## SUPPLIED DATA
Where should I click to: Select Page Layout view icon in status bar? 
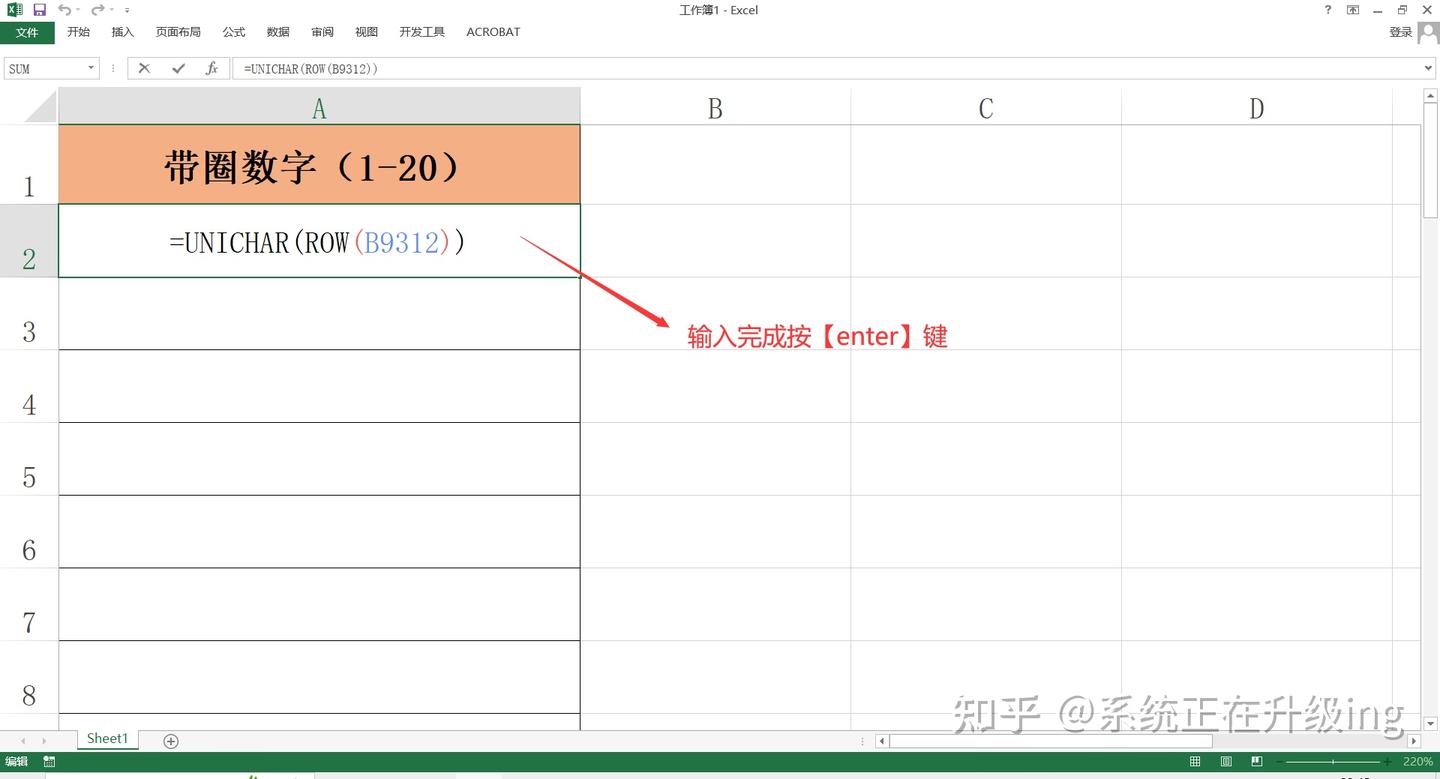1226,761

--

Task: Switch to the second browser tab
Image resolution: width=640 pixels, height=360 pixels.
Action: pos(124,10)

---

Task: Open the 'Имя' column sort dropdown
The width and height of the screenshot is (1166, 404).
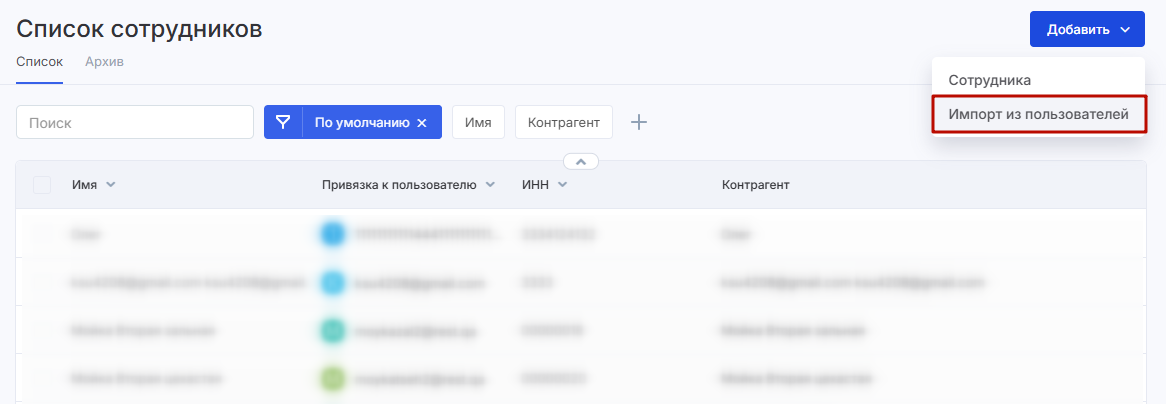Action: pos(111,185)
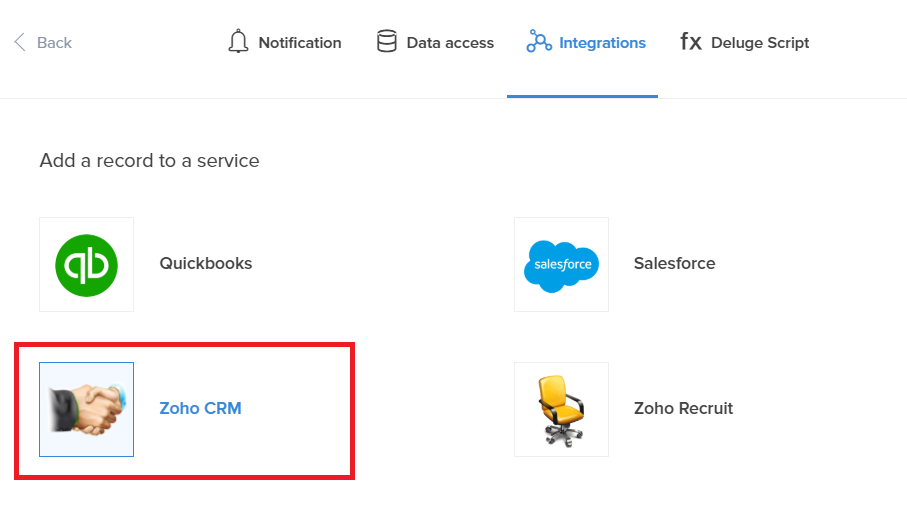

## EXERCISE BRIEF
Search the listing for "Task" and show every line where it occurs.

## RESPONSE FOR THIS EXERCISE
Task: Switch to the second browser tab
Task: Open the 'Имя' column sort dropdown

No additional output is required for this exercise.